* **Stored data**
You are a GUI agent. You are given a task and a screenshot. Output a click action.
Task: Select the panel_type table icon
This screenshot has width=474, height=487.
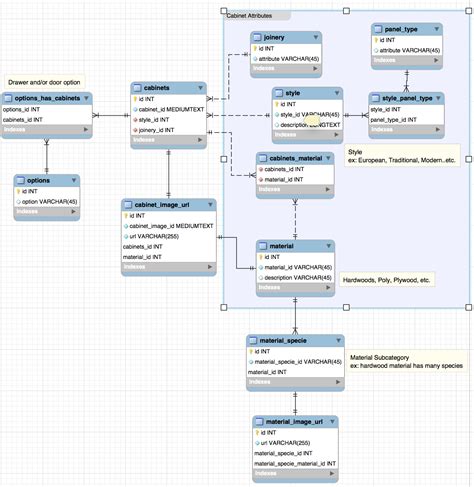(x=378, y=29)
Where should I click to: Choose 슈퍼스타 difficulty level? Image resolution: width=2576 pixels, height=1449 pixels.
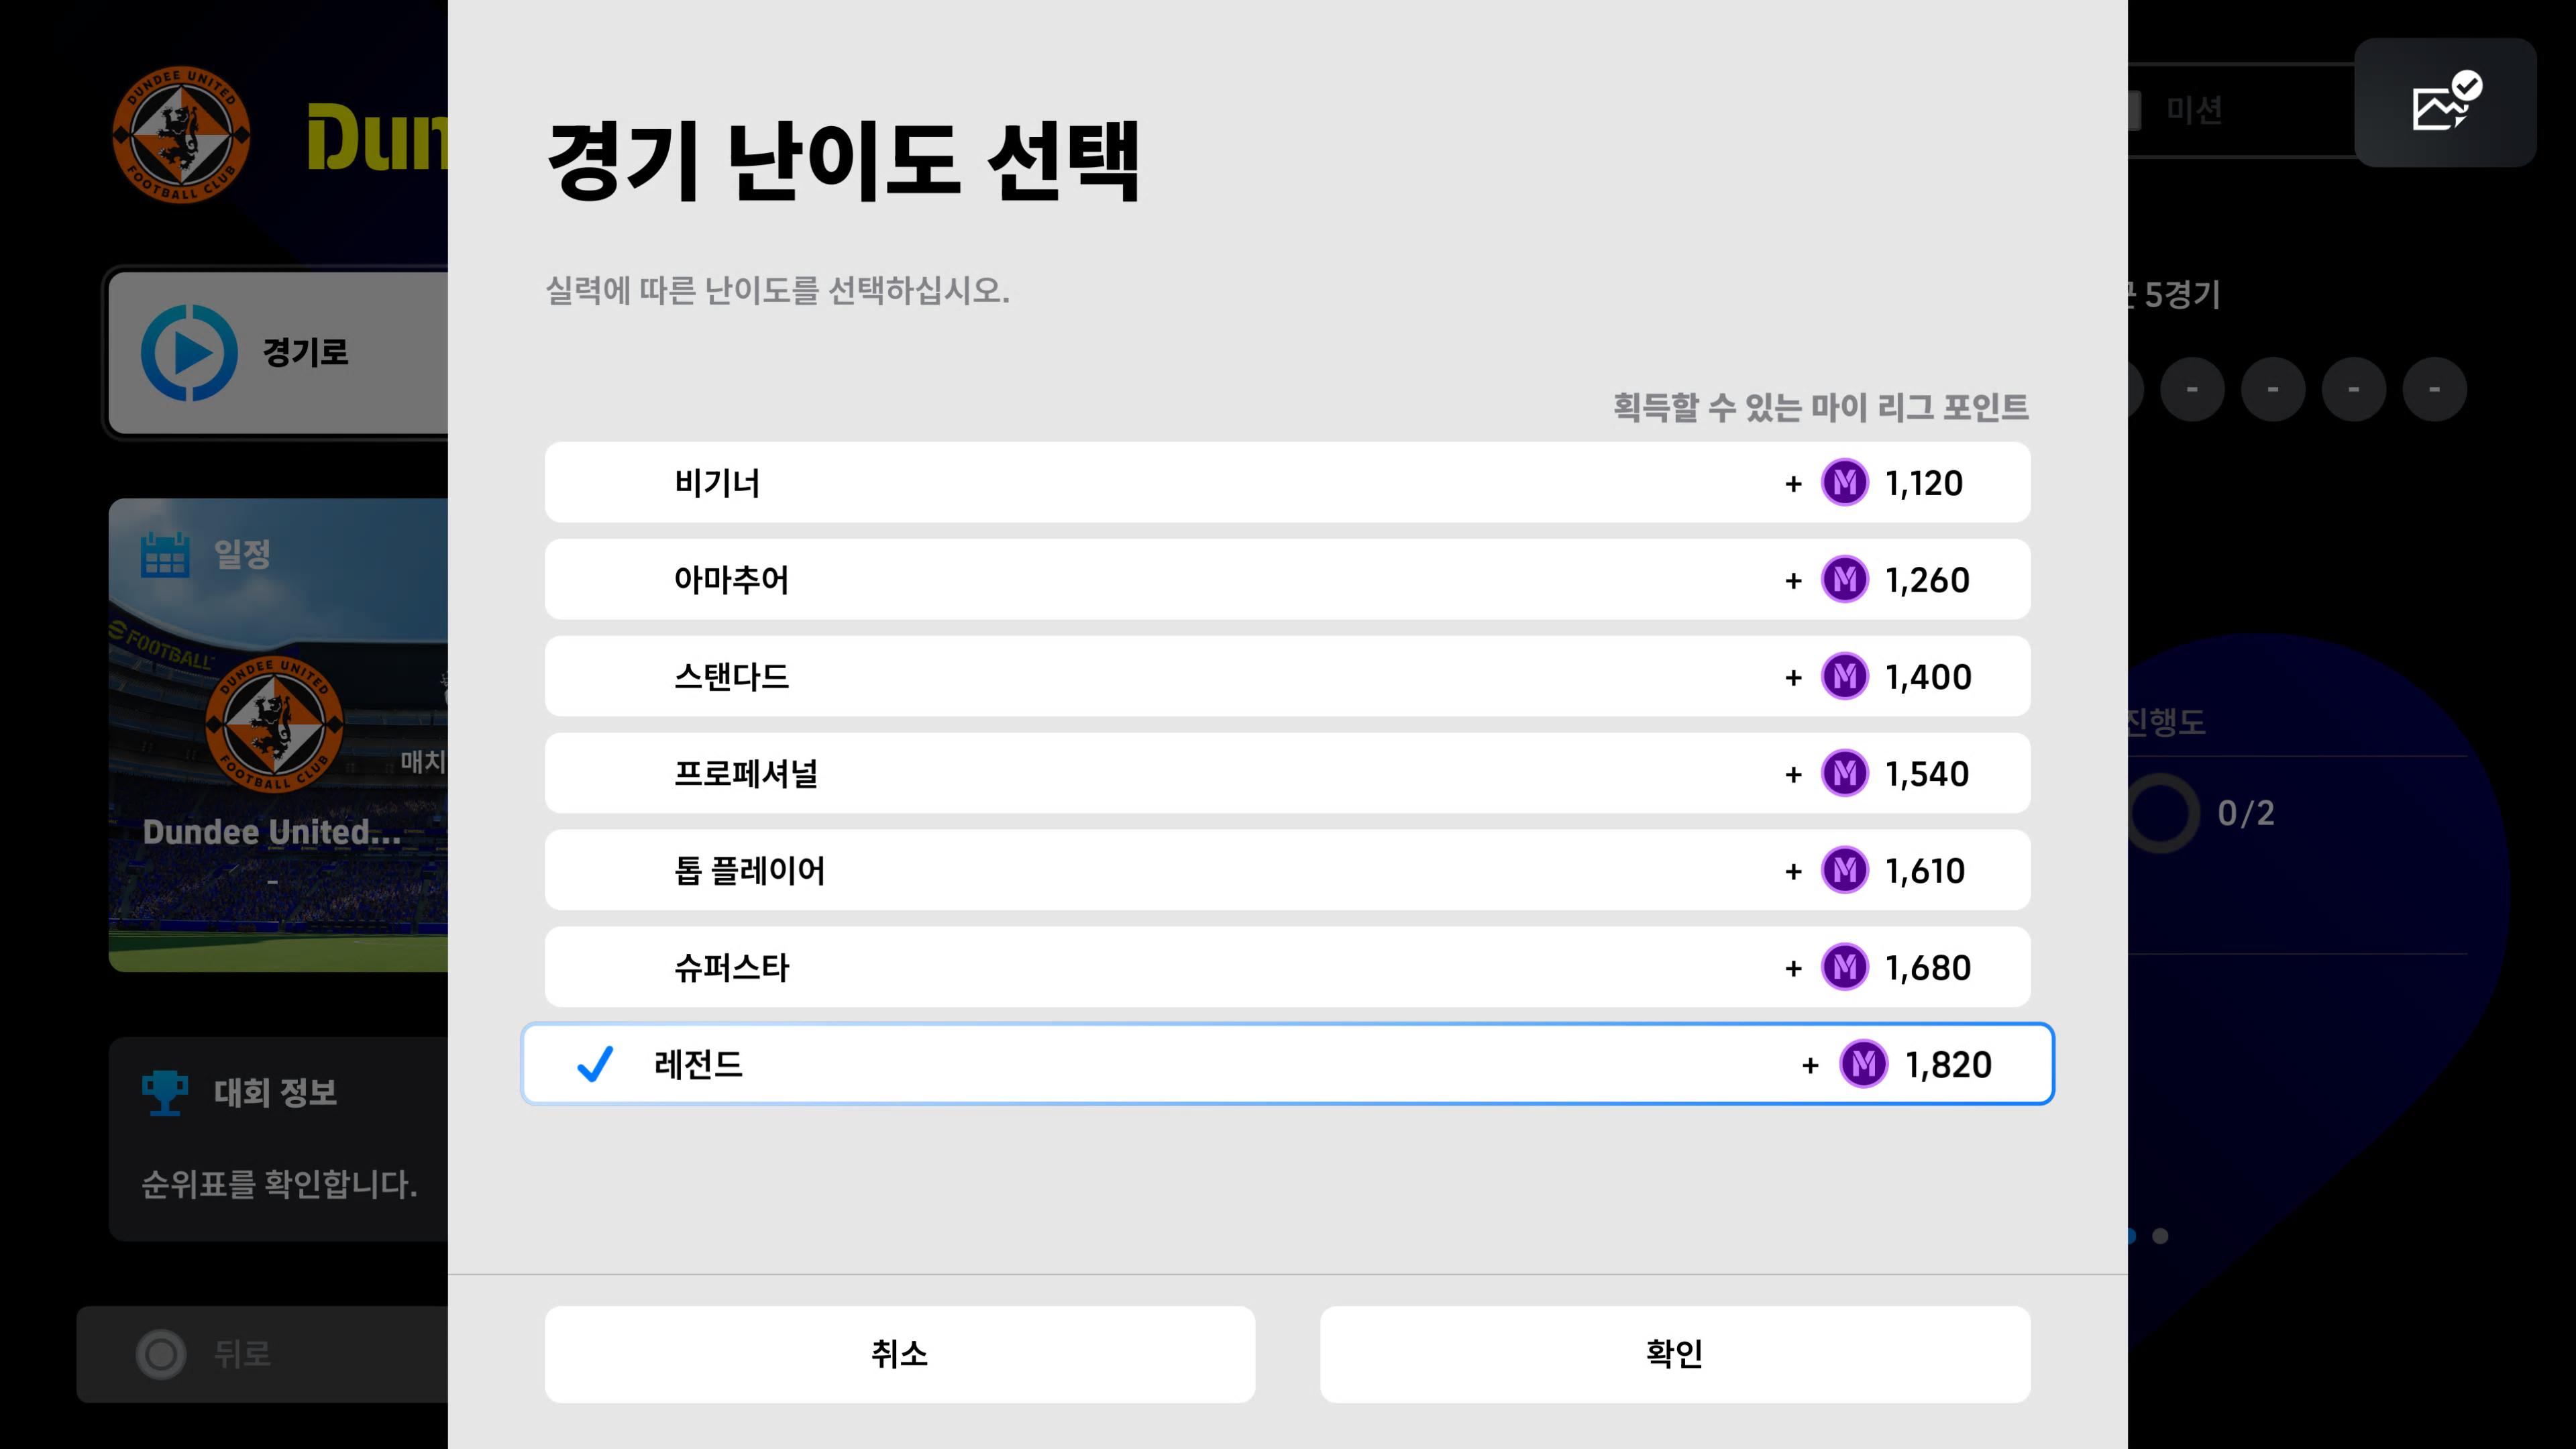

* **Work required**
Without any pictures, reproduce exactly the lines from the line that contains "This screenshot has width=474, height=487." to the end of the entries above, both ends included.

* **Answer below**
This screenshot has width=474, height=487.
(x=378, y=29)
Where should I click to: Choose 슈퍼스타 difficulty level? Image resolution: width=2576 pixels, height=1449 pixels.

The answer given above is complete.